→ Excerpted data

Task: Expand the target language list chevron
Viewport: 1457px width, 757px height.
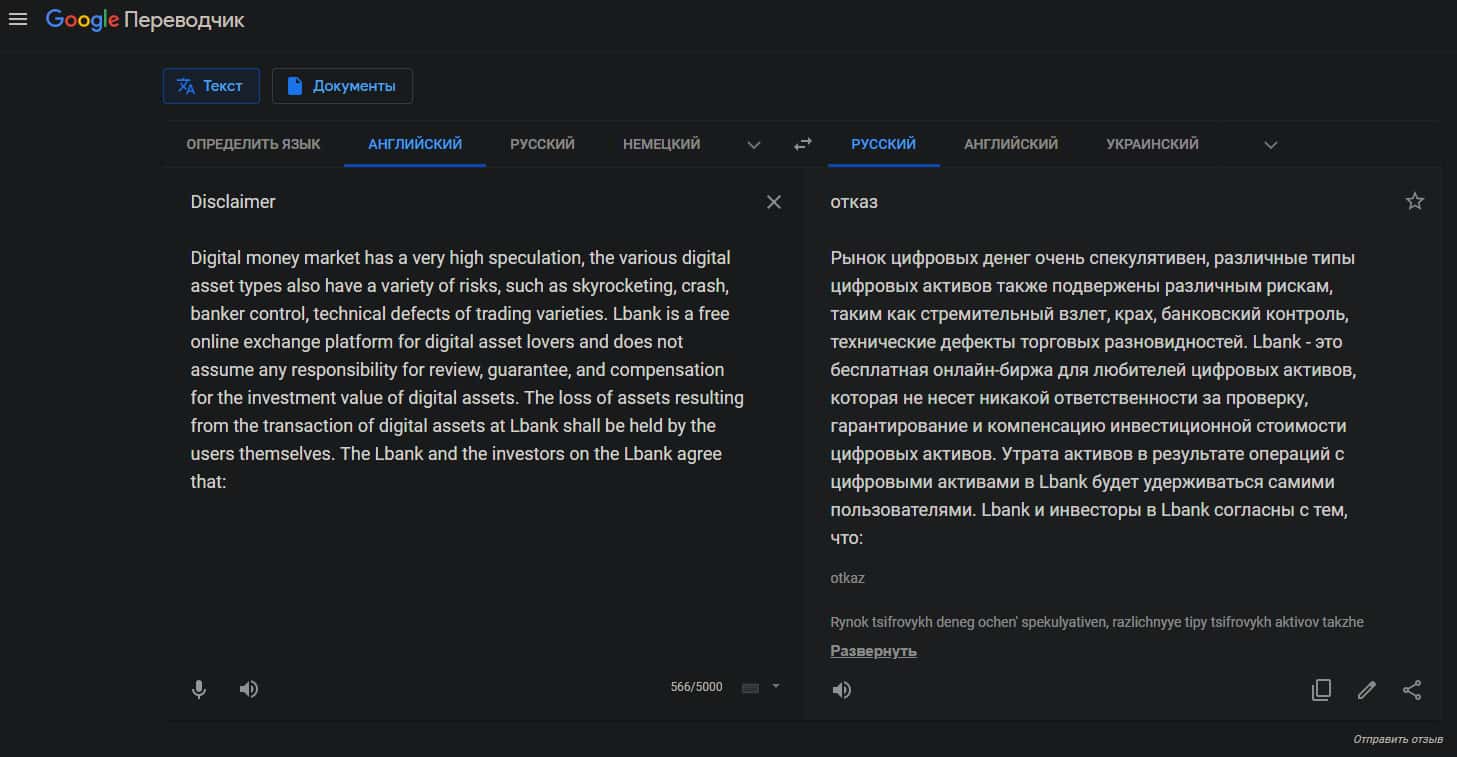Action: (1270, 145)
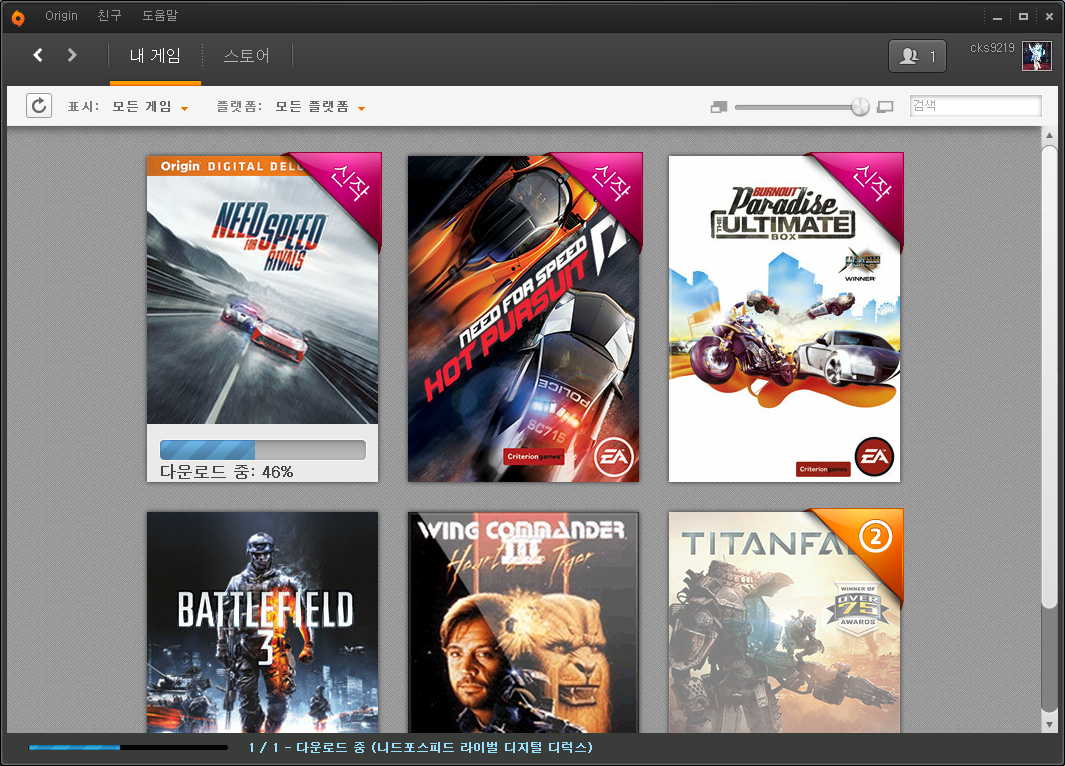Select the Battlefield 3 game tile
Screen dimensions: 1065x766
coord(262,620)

==

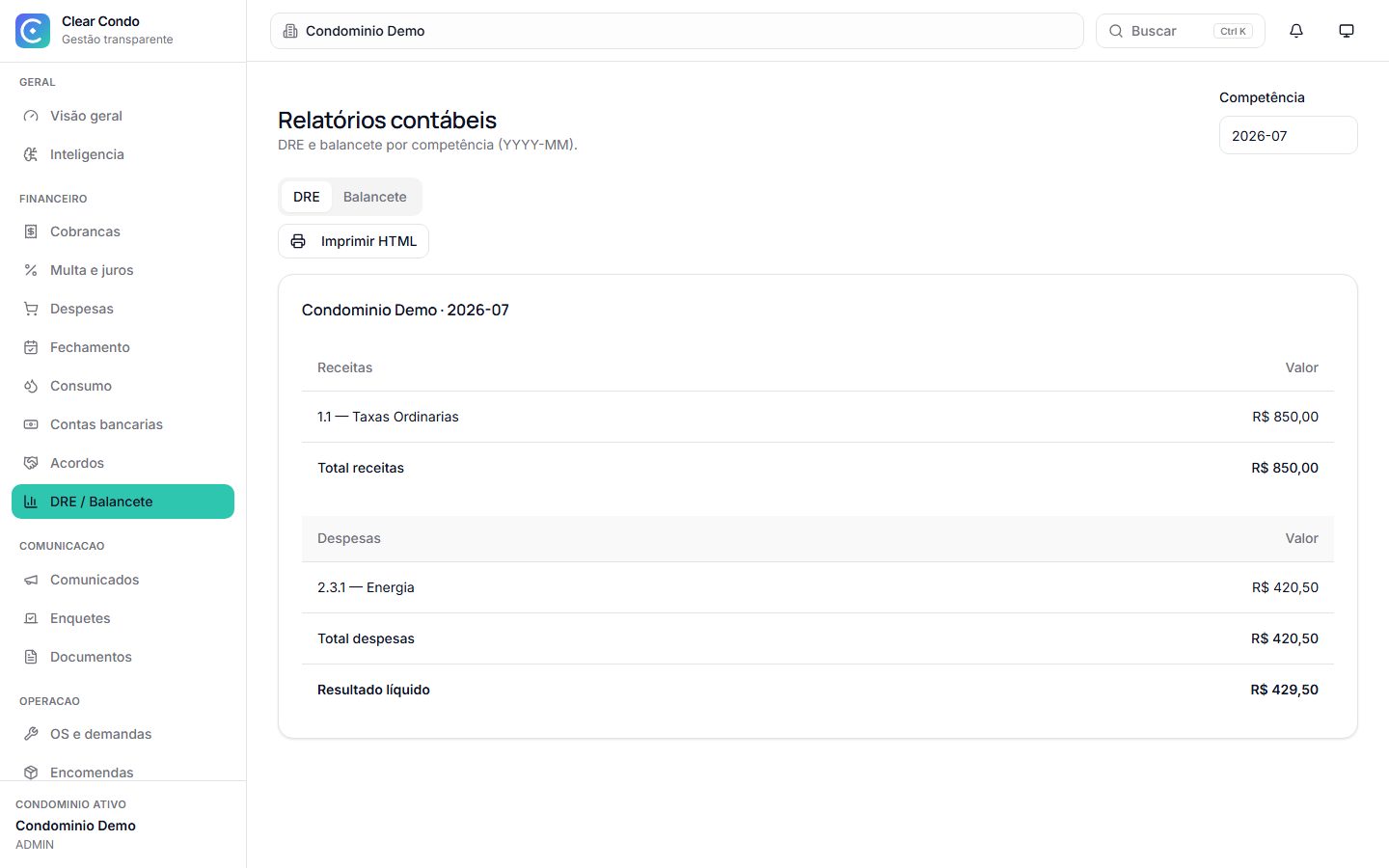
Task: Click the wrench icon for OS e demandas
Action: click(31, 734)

→ What is being asked
Update the part of the listing that opens with the line containing "Task: Expand the target language list chevron" and closes with the line containing "coord(262,620)" by changing "chevron" to "dropdown arrow" and keeping everything else the same. Omit the pictures from your answer.

→ Result of the task
Task: Expand the target language list dropdown arrow
Viewport: 1457px width, 757px height.
Action: (1270, 145)
Select the Battlefield 3 game tile
Screen dimensions: 1065x766
coord(262,620)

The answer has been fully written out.